* Instructions for the task
Continue the news report on the B.C. mother's murder trial below, picking up right after its last sentence.

* Document segment
|---|

Accused meant to kill daughter, argues Crown in final submissions at B.C. mother's murder trial
Warning: Disturbing content
VANCOUVER -- Almost three years since the body of seven-year-old Aaliyah Rosa was found at the home of her mother, Kerry Ann Lewis, final arguments are now underway in Lewis’s first-degree murder trial.
Prosecutor Chris McPherson told the court the Crown’s theory is that Lewis sedated her daughter and then drowned her in the bathtub of her Langley apartment.
“The Crown submits Ms. Lewis meant to kill her daughter,” he said.
None of the allegations have been proven in court.
McPherson told the court for months leading up to Aaliyah’s death, Lewis had complained repeatedly to friends and family about her access to her daughter, which at the time involved two unsupervised visits a week, and also expressed resentment towards her ex-husband. The court heard Aaliyah’s father had custody of the little girl, following his separation from Lewis in 2016.
“The evidence is quite clear, in the Crown’s submission, that (Lewis’s) state of mind had been deteriorating,” McPherson said. “There was, at the very least, significant conflict in some of her closest relationships.”
During the trial, the court heard testimony that Lewis’s boyfriend had broken up with her, and she also was trying to get money back from a gifting club.
McPherson said on the morning of July 22, 2018, the day Aaliyah died, her mother picked her up from her father for a scheduled visit. McPherson told the court Lewis then visited a drug store, and purchased over the counter sleeping medication and an emergency single dose of Ativan.
McPherson said both the drug and the active ingredient in the sleeping medication were later found in the little girl’s system.
“It got there somehow,” he said, and added Aaliyah’s father had testified she was a healthy, active child who was rarely sick, and who never took medication on her own.
The child’s body was found later that same day in her mother’s apartment, next to the ensuite bathtub. McPherson told the court Aaliyah was wet and cold, and an autopsy revealed water in her stomach and sinus cavity.

|---|

Records taken from a collection
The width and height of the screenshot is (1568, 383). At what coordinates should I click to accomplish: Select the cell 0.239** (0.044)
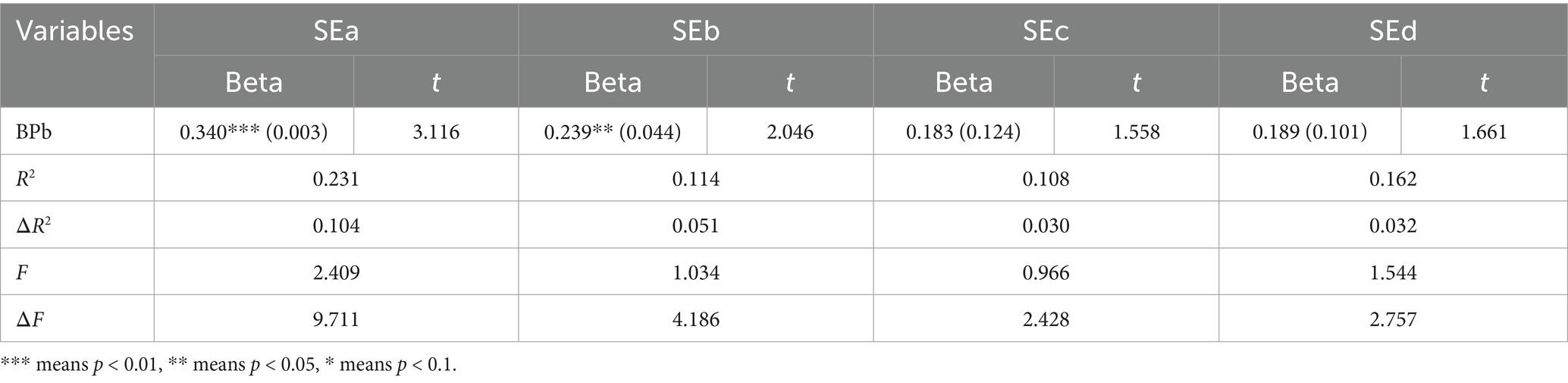613,131
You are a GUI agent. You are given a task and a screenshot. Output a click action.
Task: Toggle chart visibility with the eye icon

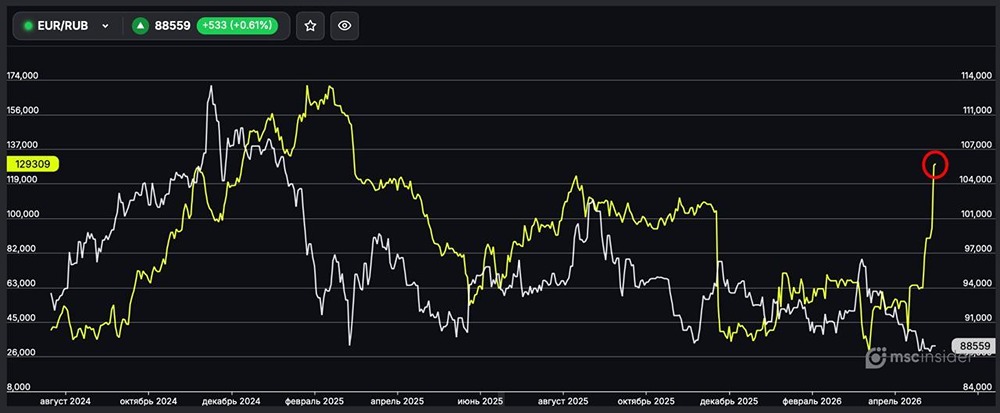click(x=345, y=26)
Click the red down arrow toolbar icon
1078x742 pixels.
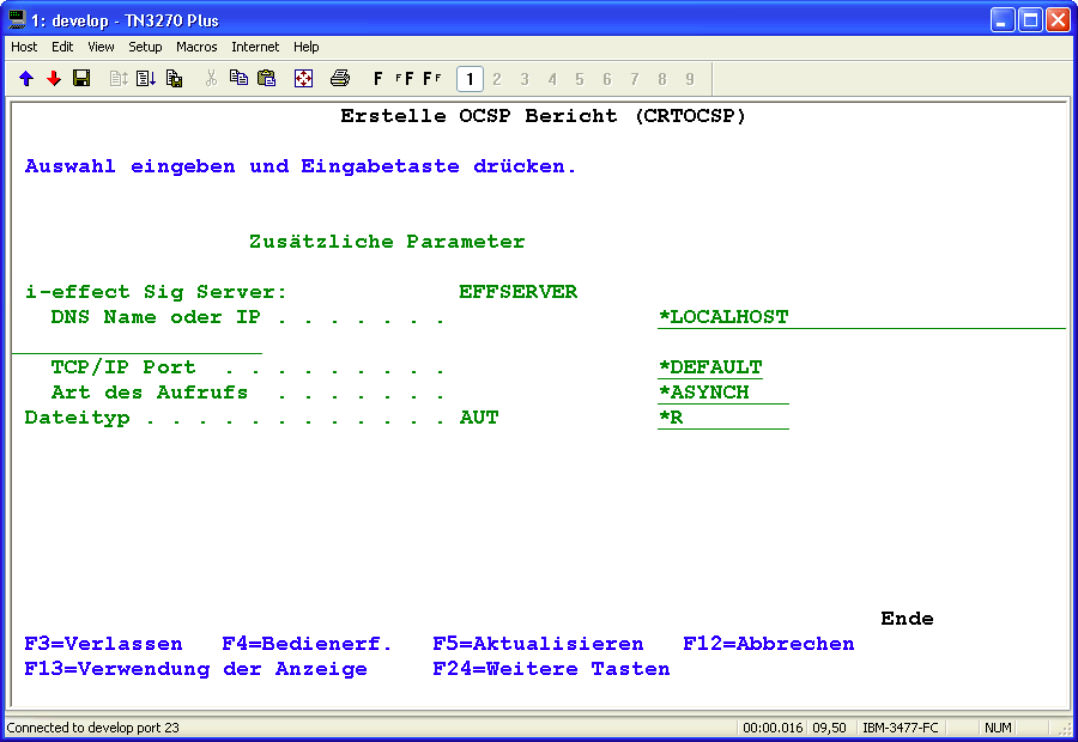(54, 78)
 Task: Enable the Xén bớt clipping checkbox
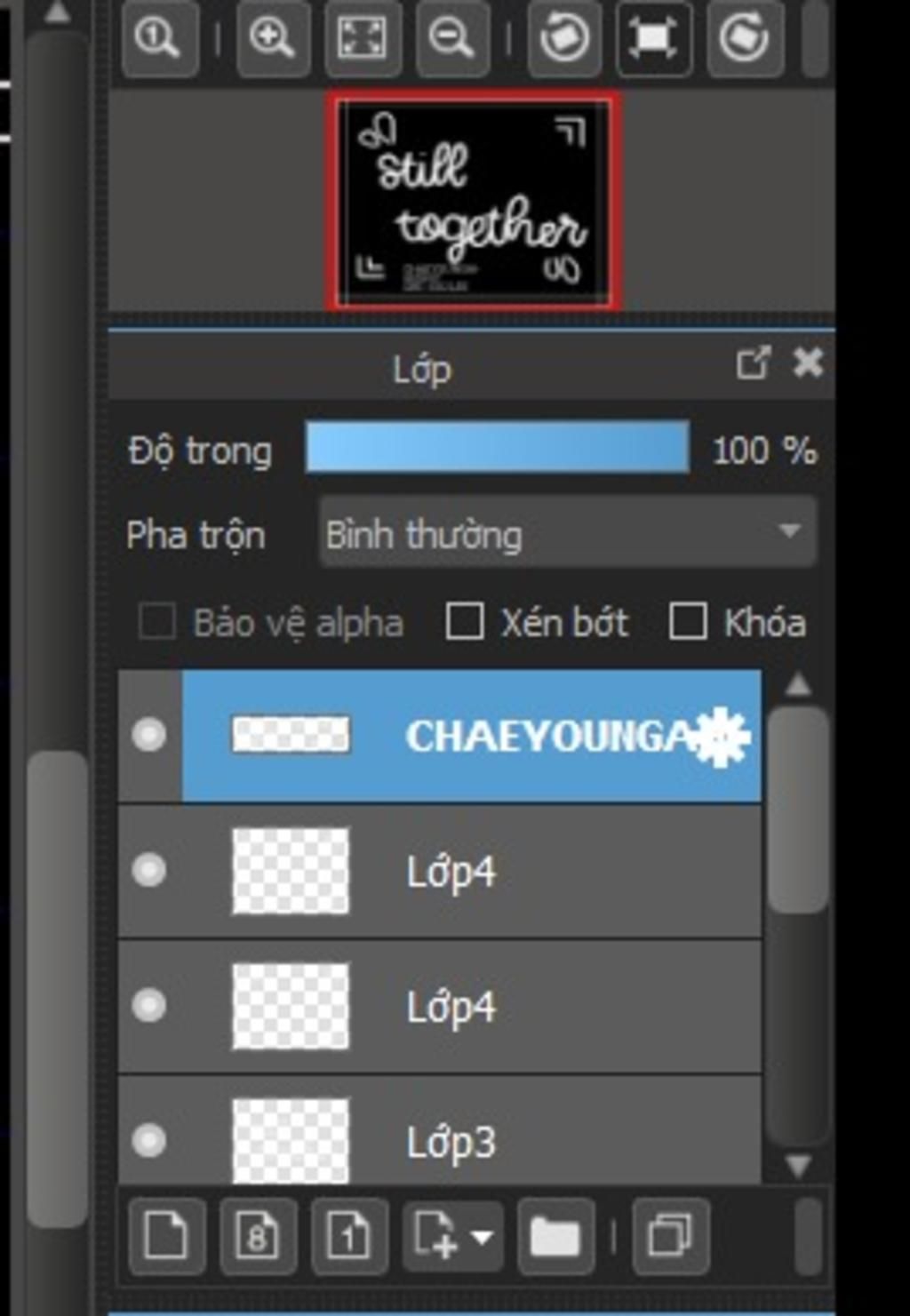465,621
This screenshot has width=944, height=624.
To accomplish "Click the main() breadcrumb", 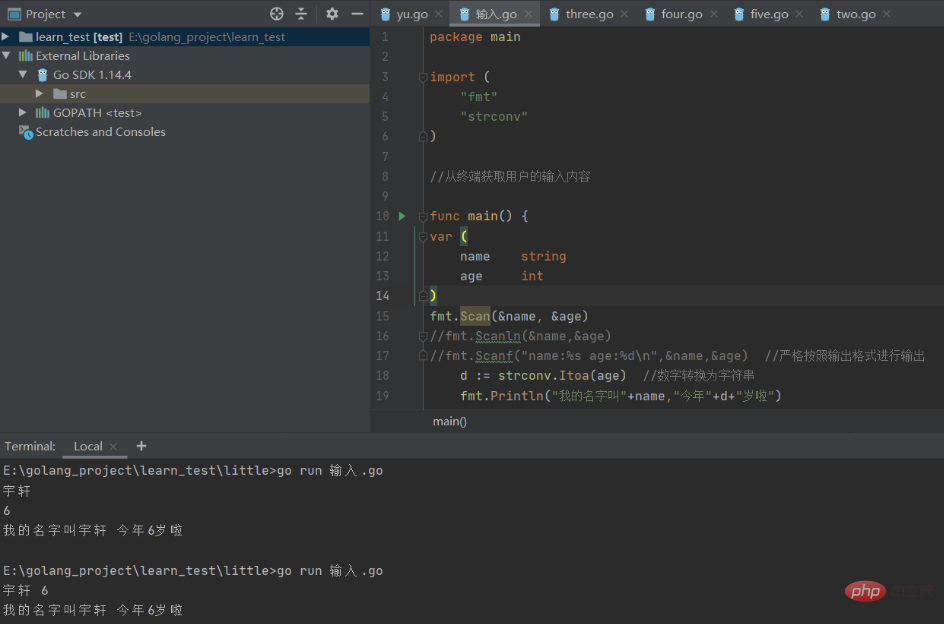I will point(449,421).
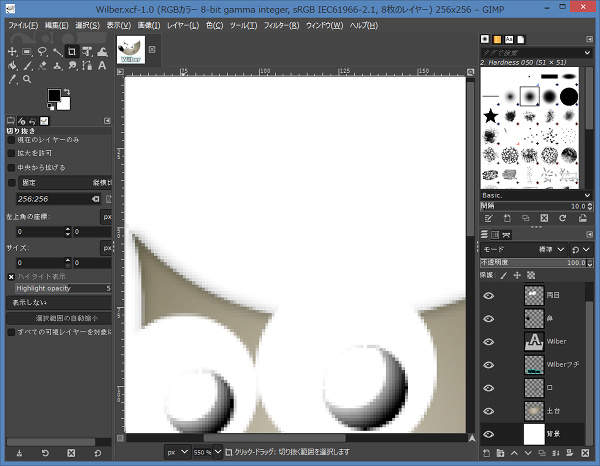
Task: Toggle visibility of the Wilber layer
Action: [489, 342]
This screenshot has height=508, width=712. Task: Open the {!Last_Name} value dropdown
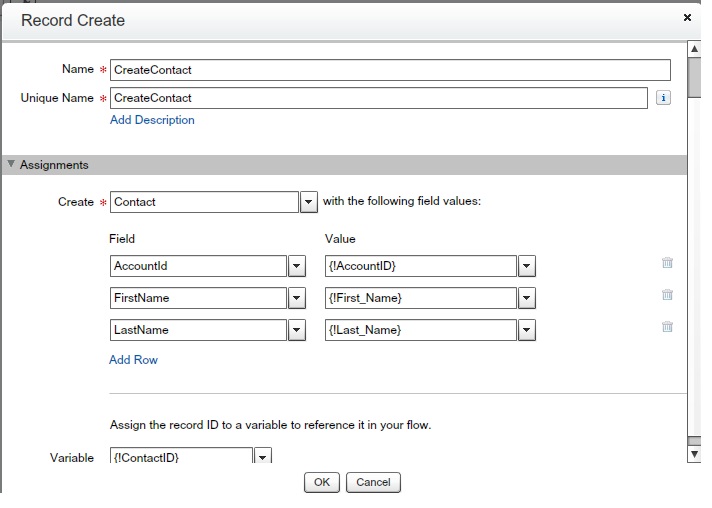[x=527, y=330]
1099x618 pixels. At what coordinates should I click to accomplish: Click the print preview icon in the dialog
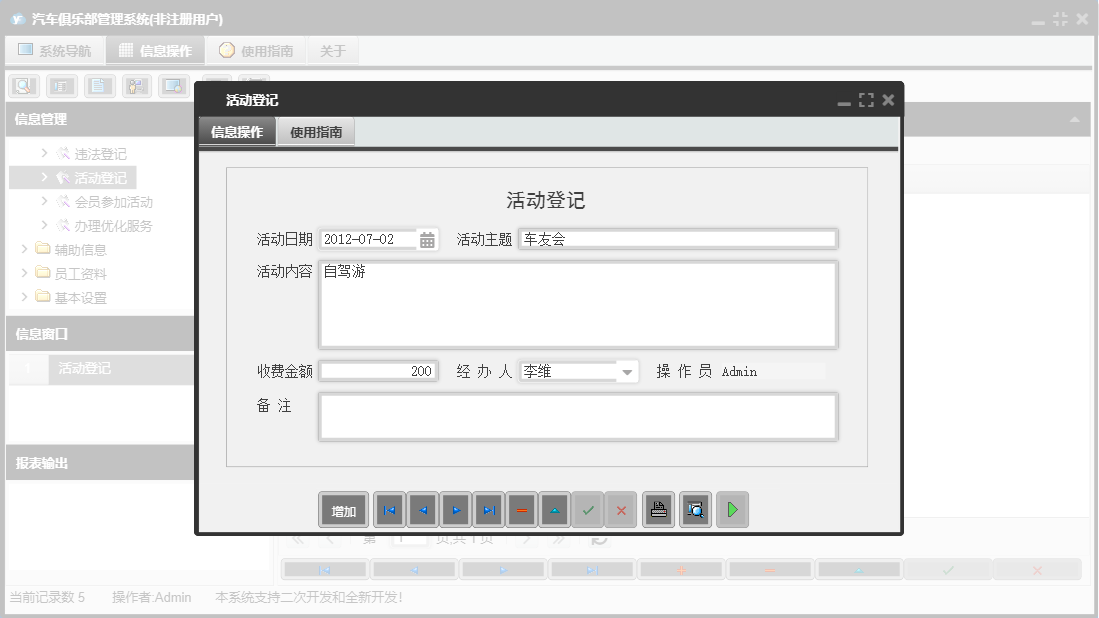click(694, 509)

|---|

* Your response
Earlier in the trial, the court heard testimony from Lewis’s ex-boyfriend that the door to the unit had been blocked from the inside, with a bookshelf and some boxes. He testified when he and two friends arrived at the apartment that night so he could gather some things, Lewis “wasn’t speaking properly," and agreed she was slurring and appeared groggy. The court heard one of his friends testify about finding the little girl in the bathroom.
McPherson told the court there was evidence of intoxication, including testimony from witnesses who saw Lewis that night in her apartment, as well as an empty vodka bottle and partially empty whisky bottle found in the suite.
“Drunken intent is nevertheless intent,” he said. “It’s the Crown’s submission that for a person to be unable to appreciate that submerging a sedated child in water could cause the child’s death, that person would in effect need to be in a state of intoxication akin to automatism.”
McPherson also addressed the testimony of an pediatric neuropathologist called by the defence, who testified a pre-existing brain condition known as hydrocephalus combined with a blow to the head might have contributed to Aaliyah’s death.
“That is speculative at best,” he said. “One cannot take little bits of evidence and ignore the others.”
Aaliyah’s family members filled one side of the gallery during the Crown’s submissions, some wearing sparkling purple buttons bearing her name.
The trial began in October, and has heard from 22 Crown witnesses and one expert for the defence. The defence will make their final arguments next in the case, the remainder of which is scheduled for this week.